What a contrast I experienced between the times of my mother’s appearance and her screaming tirades and the sweet stillness of the mountain as it slept through that short night. How could I have survived, relatively intact, the thousands of my mother’s ingenious punishments if I didn’t have that mountain place to feed and sustain me?
I know now that a severely abused child who has no choice but to survive has to have altered and different ways to receive information and to process experiences. When I think back on this experience on some level it makes me literally sick to my stomach — especially knowing my father was in the house and fully aware of what was taking place and did not intervene.
But the punishment also carries within two jewels. One is that I dared to defy my mother by sitting up. The other is that I had implanted in my being a memory that is by itself precious to me — that of being a witness to and a part of an Alaskan summer sunrise as it came over the mountains surrounding me. I could not stop her punishment of me, but I did make use of what options were available to me. I chose to fix beauty and goodness around this abusive incident and I hold the two together inside of me so that one cannot be separated from the other.
And yet this experience is still one that is dissociated from my ongoing life process because there is no way that I could make it ‘fit’ back then when it happened and no way I can make it ‘fit’ now. The only pieces that seem to matter to me are the good parts which I willed myself to keep closer than the experience of the abuse itself. Yes, the experience was traumatic. No, I have never forgotten it, though I do not remember many thousands of other abusive experiences. But I decided even back then that I was going to add my own beauty to the abuse — and that part is MINE.

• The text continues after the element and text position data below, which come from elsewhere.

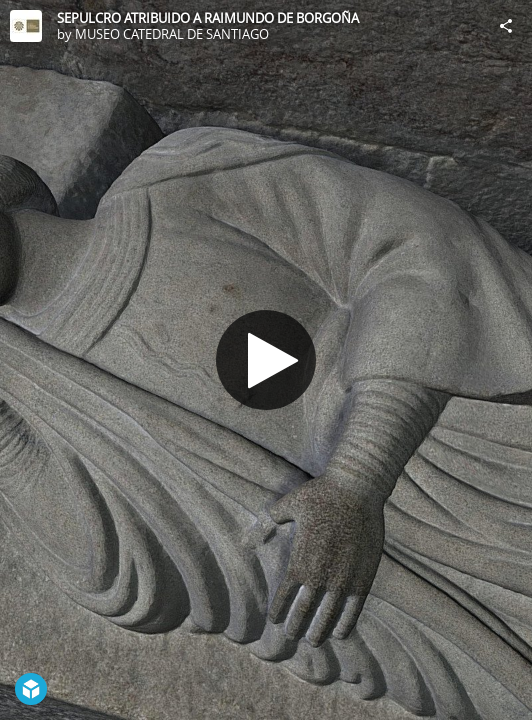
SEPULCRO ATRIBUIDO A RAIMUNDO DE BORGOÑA (208, 18)
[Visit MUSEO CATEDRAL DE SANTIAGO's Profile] (26, 26)
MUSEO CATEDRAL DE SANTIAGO (172, 34)
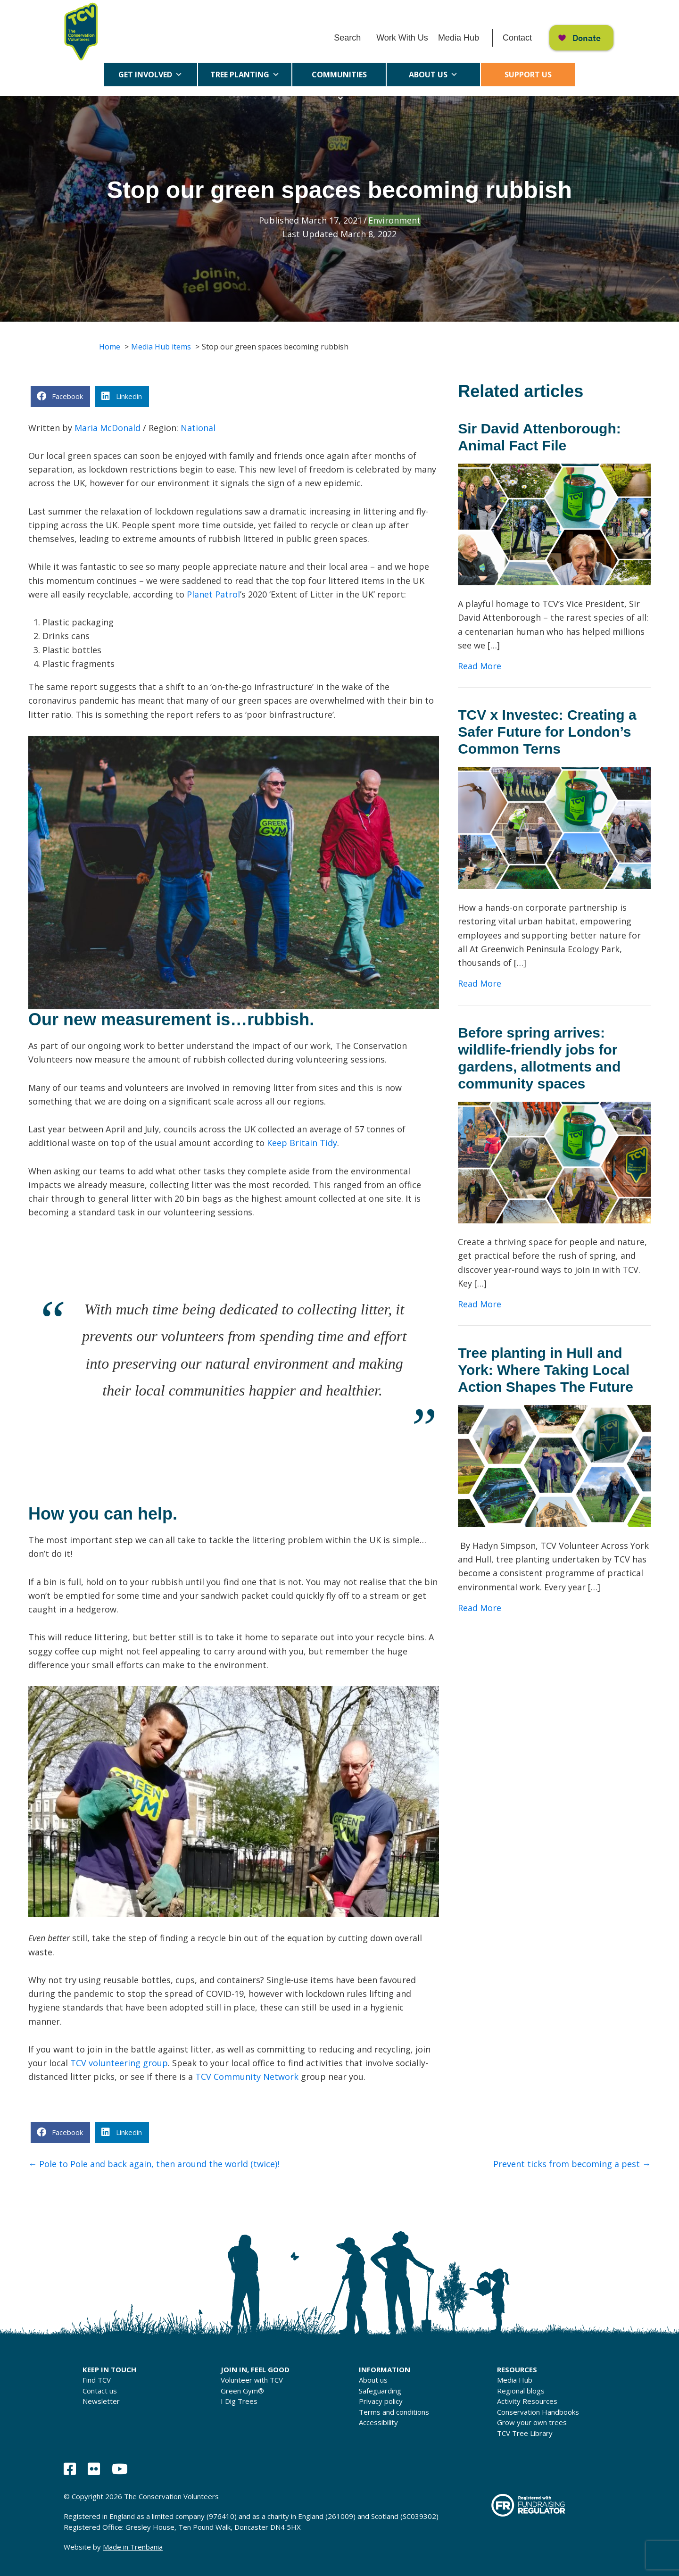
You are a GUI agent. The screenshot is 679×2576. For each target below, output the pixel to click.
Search (347, 37)
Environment (394, 220)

I need to make it clear here that I do not write about sexual abuse. To my knowledge, that form abuse was not a part of my childhood. I am also NOT saying that anything about the abuse itself was positive. What I am saying is that I find value in being able to own those qualities in me that allowed me to endure all the abusive events and still come out to be a lovely person. I do not have the mental illness that my mother had, and I can never be grateful enough for that fact. ‘Normal’ people never have to think in these terms, but I have to.
One could think that a body (mine) could never have endured even the physical aspects of being beaten from the time I was tiny. Certainly it is critical to understand how a child endures the verbal, psychological and emotional abuse, as well. We did survive because there is something inside of us that allowed that to happen. What THAT was is for me to discover, hold onto and use every day, today included.

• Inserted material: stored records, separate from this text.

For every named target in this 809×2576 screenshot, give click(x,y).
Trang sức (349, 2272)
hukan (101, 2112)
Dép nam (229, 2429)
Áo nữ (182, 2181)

At this point, I would not encourage anyone to go ‘back there’ and hunt around for awful childhood abuse memories. Most of us have more than our share to face and deal with on a daily basis as it is. But I will always ask that others think about how the goodness surrounded the abuse in some way or we would never have survived it at all in the first place. There is something good in each survivor, something precious and I say, holy, that we brought with us through the abuse because it is a part of who we are and nobody could or can take that away from us.
After all, I am the one that remembers what it feels like to be included in the rising sun’s caress of an Alaskan mountainside on the morning of a long summer’s day– not my mother nor my father nor my siblings. I am the one that still feels that sun’s kiss, and I always will.